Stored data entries
::::::::::

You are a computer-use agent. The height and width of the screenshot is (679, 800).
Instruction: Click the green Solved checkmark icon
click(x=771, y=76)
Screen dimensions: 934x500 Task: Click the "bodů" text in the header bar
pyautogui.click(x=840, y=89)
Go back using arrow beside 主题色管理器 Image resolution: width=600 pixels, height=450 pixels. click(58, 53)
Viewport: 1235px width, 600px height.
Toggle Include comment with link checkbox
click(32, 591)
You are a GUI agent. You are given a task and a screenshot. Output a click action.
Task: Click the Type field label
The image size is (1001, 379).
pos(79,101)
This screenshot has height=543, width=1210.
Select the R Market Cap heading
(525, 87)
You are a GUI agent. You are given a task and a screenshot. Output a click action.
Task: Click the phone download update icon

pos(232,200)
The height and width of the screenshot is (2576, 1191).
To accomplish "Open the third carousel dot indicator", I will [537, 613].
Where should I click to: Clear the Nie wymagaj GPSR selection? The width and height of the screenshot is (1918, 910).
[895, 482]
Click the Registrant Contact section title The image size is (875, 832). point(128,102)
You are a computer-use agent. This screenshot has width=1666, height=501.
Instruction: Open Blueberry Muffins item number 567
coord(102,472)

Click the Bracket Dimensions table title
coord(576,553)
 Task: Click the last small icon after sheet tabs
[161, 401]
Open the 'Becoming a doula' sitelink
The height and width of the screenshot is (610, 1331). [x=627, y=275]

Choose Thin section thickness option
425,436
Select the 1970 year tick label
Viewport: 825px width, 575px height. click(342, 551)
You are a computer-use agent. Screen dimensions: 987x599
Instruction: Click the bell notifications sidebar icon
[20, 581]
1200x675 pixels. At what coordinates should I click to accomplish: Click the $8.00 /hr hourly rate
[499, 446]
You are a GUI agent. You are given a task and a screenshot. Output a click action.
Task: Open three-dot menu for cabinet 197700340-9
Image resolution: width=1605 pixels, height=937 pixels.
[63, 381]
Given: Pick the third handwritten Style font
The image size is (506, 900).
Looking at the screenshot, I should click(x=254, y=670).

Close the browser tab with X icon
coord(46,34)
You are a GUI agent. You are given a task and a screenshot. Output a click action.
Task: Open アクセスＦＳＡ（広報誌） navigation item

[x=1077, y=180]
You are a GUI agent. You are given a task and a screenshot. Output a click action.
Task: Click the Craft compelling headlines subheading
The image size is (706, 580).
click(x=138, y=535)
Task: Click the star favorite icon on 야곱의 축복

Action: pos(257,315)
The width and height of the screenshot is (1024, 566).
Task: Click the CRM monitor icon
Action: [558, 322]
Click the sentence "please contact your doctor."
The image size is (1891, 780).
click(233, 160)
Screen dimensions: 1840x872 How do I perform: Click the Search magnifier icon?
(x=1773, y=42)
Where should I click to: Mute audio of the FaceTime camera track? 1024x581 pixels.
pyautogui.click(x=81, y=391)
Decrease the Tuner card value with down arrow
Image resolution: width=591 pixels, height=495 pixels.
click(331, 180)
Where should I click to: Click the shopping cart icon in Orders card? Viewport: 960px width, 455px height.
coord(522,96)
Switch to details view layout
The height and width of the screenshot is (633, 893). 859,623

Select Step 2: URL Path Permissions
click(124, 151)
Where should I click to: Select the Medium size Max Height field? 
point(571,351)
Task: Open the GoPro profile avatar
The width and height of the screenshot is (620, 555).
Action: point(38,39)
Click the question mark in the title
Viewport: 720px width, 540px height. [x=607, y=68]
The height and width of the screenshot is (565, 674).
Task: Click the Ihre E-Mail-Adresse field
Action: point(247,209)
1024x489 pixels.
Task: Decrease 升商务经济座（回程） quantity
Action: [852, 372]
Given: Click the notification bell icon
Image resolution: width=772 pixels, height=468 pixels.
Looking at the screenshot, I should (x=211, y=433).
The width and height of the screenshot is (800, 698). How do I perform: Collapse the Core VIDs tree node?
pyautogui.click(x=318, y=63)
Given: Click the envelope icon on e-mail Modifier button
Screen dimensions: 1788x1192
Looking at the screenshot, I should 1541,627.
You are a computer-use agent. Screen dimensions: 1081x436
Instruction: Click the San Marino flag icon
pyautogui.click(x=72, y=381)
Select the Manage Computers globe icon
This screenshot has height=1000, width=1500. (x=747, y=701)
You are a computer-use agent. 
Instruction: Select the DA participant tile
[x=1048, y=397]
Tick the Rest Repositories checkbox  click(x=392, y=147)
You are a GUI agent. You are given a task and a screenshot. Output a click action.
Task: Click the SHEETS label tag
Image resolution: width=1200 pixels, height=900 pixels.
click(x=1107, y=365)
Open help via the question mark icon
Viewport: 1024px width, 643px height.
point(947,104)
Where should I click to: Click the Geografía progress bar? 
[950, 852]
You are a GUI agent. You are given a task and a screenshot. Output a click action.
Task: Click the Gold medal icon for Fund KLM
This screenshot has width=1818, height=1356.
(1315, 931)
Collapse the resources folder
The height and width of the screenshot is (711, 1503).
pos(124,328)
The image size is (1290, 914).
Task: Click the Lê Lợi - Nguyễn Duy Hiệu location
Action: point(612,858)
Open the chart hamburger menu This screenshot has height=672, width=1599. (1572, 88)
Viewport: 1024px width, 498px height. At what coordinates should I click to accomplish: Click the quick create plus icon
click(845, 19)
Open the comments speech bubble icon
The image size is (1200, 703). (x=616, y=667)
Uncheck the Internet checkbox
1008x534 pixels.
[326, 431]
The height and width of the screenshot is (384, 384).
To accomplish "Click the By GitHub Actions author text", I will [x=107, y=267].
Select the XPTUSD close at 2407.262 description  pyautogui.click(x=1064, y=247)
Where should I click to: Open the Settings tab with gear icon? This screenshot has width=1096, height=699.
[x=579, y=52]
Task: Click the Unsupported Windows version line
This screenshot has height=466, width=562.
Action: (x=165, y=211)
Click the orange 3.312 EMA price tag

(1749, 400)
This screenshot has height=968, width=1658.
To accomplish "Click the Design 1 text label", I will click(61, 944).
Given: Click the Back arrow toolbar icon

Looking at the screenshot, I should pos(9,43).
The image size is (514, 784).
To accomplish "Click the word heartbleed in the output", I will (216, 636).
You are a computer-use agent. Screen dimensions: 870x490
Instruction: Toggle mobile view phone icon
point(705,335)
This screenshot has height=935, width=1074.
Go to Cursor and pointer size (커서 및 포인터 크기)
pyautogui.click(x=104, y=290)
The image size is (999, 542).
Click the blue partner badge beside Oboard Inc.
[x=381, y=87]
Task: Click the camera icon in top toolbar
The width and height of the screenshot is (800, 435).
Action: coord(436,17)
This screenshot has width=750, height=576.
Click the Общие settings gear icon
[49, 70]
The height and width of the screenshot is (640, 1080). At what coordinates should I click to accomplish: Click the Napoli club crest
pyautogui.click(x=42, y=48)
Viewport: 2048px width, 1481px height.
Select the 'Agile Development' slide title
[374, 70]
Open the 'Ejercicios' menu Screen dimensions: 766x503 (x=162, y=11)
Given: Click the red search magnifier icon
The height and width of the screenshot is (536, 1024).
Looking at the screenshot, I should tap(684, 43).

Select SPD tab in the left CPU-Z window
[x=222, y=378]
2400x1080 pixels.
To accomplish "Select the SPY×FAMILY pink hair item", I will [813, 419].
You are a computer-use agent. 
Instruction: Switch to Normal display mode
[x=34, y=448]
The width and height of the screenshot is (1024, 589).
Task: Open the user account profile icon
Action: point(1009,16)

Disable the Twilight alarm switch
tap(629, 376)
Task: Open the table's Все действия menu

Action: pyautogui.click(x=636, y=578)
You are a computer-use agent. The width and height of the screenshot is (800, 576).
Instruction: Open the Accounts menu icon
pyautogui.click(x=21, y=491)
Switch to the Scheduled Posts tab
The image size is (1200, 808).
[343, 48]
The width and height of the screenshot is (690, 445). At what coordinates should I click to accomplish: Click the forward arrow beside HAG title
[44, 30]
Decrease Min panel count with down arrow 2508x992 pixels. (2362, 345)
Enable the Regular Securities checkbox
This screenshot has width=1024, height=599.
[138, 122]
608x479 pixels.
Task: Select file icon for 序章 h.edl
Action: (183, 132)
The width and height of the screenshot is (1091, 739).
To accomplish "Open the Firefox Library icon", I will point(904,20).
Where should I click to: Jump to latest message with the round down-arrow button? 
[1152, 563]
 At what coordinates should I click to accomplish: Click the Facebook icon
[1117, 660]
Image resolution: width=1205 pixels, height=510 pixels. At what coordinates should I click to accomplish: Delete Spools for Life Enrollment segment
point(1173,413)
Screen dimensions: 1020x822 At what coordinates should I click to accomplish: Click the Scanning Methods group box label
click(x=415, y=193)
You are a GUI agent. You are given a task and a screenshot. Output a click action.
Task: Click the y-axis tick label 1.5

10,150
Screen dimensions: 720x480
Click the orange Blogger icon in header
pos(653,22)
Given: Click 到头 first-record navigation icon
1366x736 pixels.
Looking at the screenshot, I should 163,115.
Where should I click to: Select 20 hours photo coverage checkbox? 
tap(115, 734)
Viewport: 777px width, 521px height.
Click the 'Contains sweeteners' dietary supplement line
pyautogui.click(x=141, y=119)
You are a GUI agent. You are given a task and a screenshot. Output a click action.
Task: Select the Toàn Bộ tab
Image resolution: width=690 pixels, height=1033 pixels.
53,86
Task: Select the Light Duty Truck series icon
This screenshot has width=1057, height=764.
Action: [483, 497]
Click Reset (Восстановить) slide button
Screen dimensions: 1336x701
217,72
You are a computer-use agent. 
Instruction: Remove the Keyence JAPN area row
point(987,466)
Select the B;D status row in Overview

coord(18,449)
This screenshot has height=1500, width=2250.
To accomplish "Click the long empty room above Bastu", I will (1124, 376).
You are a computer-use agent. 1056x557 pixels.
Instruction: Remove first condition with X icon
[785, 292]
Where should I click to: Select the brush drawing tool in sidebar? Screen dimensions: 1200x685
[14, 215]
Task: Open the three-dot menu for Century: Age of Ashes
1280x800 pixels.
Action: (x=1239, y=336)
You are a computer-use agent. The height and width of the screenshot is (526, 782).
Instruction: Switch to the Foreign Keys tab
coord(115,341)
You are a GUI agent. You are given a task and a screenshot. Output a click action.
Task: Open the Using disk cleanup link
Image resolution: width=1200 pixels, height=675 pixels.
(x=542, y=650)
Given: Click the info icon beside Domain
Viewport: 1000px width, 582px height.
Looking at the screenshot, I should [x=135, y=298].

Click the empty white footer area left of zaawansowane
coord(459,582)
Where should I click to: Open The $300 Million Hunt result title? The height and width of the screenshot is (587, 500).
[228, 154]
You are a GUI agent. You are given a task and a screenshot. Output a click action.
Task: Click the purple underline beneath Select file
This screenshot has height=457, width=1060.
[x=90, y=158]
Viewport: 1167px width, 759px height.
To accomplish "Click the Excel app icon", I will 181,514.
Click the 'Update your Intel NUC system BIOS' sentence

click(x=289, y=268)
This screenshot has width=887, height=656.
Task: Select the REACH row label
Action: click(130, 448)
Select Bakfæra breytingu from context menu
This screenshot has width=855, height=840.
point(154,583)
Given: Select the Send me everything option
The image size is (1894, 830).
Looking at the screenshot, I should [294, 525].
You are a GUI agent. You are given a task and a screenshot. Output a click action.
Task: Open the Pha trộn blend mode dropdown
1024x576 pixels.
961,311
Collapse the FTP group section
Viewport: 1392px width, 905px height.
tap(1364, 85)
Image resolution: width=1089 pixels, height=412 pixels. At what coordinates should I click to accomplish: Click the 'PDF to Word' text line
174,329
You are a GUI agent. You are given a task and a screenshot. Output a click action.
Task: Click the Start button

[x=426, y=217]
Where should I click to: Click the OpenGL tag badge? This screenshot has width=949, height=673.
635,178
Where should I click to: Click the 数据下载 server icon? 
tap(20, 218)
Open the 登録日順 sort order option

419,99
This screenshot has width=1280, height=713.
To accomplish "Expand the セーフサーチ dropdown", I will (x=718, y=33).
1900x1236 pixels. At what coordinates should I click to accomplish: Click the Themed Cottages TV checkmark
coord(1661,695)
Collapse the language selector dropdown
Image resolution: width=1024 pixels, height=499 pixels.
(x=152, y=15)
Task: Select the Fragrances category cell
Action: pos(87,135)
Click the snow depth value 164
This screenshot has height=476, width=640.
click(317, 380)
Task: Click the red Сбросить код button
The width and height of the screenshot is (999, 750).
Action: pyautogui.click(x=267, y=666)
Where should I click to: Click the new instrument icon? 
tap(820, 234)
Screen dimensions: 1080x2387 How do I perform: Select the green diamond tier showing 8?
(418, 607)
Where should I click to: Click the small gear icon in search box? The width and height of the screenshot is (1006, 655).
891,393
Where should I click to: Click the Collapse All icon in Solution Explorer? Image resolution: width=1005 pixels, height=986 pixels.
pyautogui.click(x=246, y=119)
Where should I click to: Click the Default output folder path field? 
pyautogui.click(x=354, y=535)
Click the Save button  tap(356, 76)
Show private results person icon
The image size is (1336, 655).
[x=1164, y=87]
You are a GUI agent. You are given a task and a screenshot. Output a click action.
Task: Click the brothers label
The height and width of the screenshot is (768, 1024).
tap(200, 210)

::::::::::

**About this exercise:** Working through the records, find each line containing the word "dropdown" and copy it.

**Exercise answer:**
Task: Open the Pha trộn blend mode dropdown
To accomplish "Expand the セーフサーチ dropdown", I will (x=718, y=33).
Collapse the language selector dropdown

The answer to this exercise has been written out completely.